Repeat the lines below word for word, starting with the line that contains "Where should I click to: Pick" and ending with the line that contains "(x=1017, y=381)", both included.

- - - -

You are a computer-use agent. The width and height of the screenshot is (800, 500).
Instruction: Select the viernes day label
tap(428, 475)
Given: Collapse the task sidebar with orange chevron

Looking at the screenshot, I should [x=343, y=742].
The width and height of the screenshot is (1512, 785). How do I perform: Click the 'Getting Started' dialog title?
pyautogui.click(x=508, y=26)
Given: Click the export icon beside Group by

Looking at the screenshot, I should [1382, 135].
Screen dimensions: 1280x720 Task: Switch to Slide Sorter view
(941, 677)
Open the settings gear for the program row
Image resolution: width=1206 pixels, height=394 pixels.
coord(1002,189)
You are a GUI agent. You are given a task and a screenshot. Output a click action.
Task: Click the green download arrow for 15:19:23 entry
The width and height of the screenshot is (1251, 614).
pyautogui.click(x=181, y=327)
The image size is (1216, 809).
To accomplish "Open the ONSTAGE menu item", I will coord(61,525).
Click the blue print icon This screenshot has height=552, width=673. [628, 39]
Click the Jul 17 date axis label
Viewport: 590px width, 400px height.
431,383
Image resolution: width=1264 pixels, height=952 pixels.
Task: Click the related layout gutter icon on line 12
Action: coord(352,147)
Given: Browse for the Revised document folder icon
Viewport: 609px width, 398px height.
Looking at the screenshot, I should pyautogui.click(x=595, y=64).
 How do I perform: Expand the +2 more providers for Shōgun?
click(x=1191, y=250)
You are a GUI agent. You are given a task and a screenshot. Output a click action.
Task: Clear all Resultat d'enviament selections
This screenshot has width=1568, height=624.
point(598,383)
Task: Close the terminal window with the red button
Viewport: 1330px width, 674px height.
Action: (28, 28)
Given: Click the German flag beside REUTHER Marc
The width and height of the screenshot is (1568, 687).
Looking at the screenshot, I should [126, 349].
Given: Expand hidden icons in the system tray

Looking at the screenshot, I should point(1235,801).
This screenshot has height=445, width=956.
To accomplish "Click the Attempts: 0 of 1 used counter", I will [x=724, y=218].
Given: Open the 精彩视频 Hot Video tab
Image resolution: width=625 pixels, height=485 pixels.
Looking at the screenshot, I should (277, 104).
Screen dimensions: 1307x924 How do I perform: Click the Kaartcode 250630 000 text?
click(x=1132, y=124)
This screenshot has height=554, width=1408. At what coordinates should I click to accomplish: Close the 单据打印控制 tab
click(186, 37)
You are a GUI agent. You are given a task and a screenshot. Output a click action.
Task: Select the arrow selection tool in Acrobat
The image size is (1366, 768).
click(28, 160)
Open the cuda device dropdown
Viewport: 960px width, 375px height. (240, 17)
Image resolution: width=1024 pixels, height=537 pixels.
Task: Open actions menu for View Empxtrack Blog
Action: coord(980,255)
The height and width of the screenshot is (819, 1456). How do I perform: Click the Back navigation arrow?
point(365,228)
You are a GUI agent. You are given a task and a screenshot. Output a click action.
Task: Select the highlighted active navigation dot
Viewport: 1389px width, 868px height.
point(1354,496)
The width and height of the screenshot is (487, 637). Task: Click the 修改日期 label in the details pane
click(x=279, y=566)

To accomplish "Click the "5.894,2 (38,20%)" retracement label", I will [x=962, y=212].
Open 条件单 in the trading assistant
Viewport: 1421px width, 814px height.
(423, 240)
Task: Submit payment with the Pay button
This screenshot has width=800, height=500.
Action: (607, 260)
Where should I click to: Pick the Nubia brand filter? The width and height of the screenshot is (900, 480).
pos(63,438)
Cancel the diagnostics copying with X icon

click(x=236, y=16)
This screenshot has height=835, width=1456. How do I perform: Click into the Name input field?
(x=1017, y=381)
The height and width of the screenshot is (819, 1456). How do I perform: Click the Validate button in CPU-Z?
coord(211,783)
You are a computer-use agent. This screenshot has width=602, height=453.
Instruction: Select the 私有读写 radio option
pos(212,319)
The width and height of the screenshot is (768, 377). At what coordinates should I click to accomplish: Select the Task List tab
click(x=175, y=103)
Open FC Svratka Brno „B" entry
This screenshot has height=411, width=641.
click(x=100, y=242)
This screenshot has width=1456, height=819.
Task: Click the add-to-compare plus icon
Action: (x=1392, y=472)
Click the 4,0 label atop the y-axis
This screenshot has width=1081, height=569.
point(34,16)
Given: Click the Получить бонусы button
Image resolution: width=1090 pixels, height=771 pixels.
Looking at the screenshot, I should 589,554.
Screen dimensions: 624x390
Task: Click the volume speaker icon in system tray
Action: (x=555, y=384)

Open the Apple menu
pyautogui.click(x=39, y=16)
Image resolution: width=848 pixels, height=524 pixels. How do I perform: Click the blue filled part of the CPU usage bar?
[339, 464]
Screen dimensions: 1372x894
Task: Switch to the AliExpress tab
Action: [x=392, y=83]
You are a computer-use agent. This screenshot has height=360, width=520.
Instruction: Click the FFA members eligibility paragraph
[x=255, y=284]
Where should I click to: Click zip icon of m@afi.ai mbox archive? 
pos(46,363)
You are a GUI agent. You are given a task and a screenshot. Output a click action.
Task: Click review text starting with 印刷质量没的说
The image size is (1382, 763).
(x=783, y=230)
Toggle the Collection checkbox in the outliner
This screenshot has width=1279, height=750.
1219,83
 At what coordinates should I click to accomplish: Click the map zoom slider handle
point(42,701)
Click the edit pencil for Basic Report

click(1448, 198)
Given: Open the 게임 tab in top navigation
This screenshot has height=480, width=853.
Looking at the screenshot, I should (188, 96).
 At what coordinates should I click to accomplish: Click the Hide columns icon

- - - -

- THE REPLY
Where should I click to: Pick the Nubia brand filter? The width and height of the screenshot is (900, 480).
pos(63,438)
Cancel the diagnostics copying with X icon

click(x=236, y=16)
This screenshot has height=835, width=1456. How do I perform: Click into the Name input field?
(x=1017, y=381)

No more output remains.